Workers: 1 # ZITADEL_NOTIFIACATIONS_WORKERS
# The amount of events a single worker will process in a run.
BulkLimit: 10 # ZITADEL_NOTIFIACATIONS_BULKLIMIT
# Time interval between scheduled notifications for request events
RequeueEvery: 2s # ZITADEL_NOTIFIACATIONS_REQUEUEEVERY
# The amount of workers processing the notification retry events.
# If set to 0, no notification retry events will be handled. This can be useful when running in
# multi binary / pod setup and allowing only certain executables to process the events.

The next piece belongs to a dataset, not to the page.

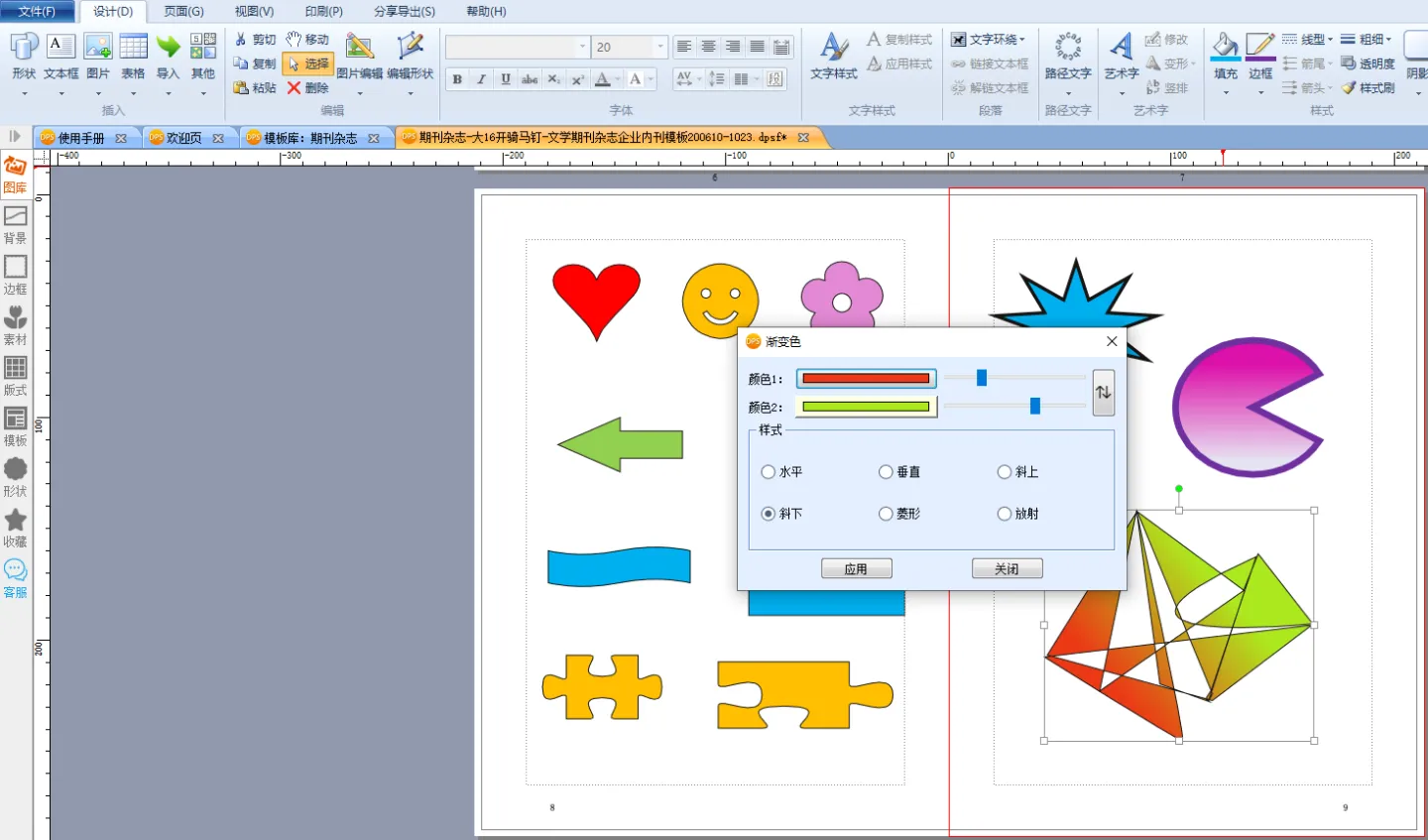Swap gradient colors with arrows button
1428x840 pixels.
point(1103,393)
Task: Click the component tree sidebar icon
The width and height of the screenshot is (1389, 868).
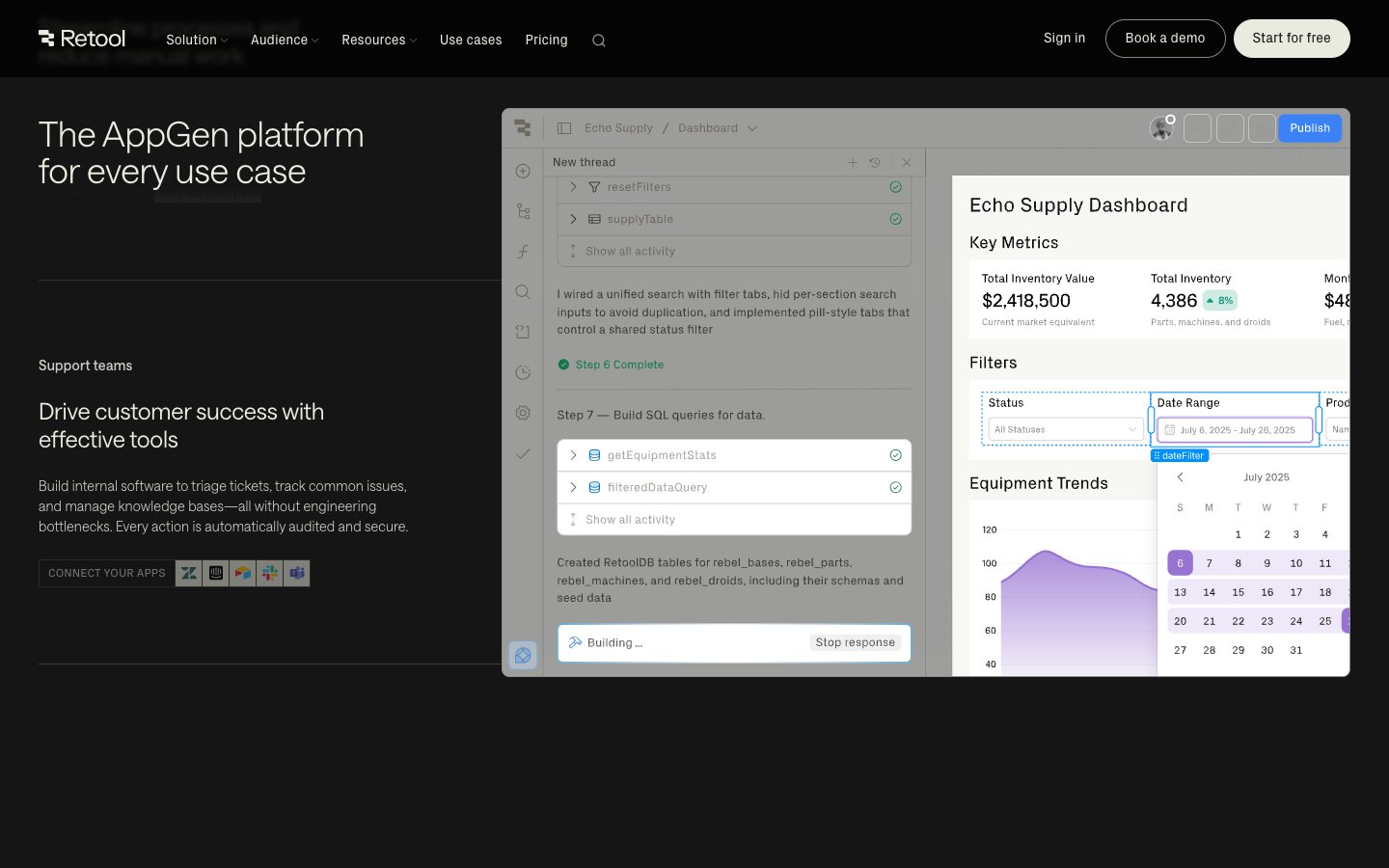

RetryWorkers: 1 # ZITADEL_NOTIFIACATIONS_RETRYWORKERS
# Time interval between scheduled notifications for retry events
RetryRequeueEvery: 2s # ZITADEL_NOTIFIACATIONS_RETRYREQUEUEEVERY
# Only instances are projected, for which at least a projection-relevant event exists within the timeframe
# from HandleActiveInstances duration in the past until the projection's current time
# If set to 0 (default), every instance is always considered active
HandleActiveInstances: 0s # ZITADEL_NOTIFIACATIONS_HANDLEACTIVEINSTANCES
# The maximum duration a transaction remains open
# before it spots left folding additional events
# and updates the table.
TransactionDuration: 1m # ZITADEL_NOTIFIACATIONS_TRANSACTIONDURATION
# Automatically cancel the notification after the amount of failed attempts
MaxAttempts: 3 # ZITADEL_NOTIFIACATIONS_MAXATTEMPTS
# Automatically cancel the notification if it cannot be handled within a specific time
MaxTtl: 5m # ZITADEL_NOTIFIACATIONS_MAXTTL
# Failed attempts are retried after a confogired delay (with exponential backoff).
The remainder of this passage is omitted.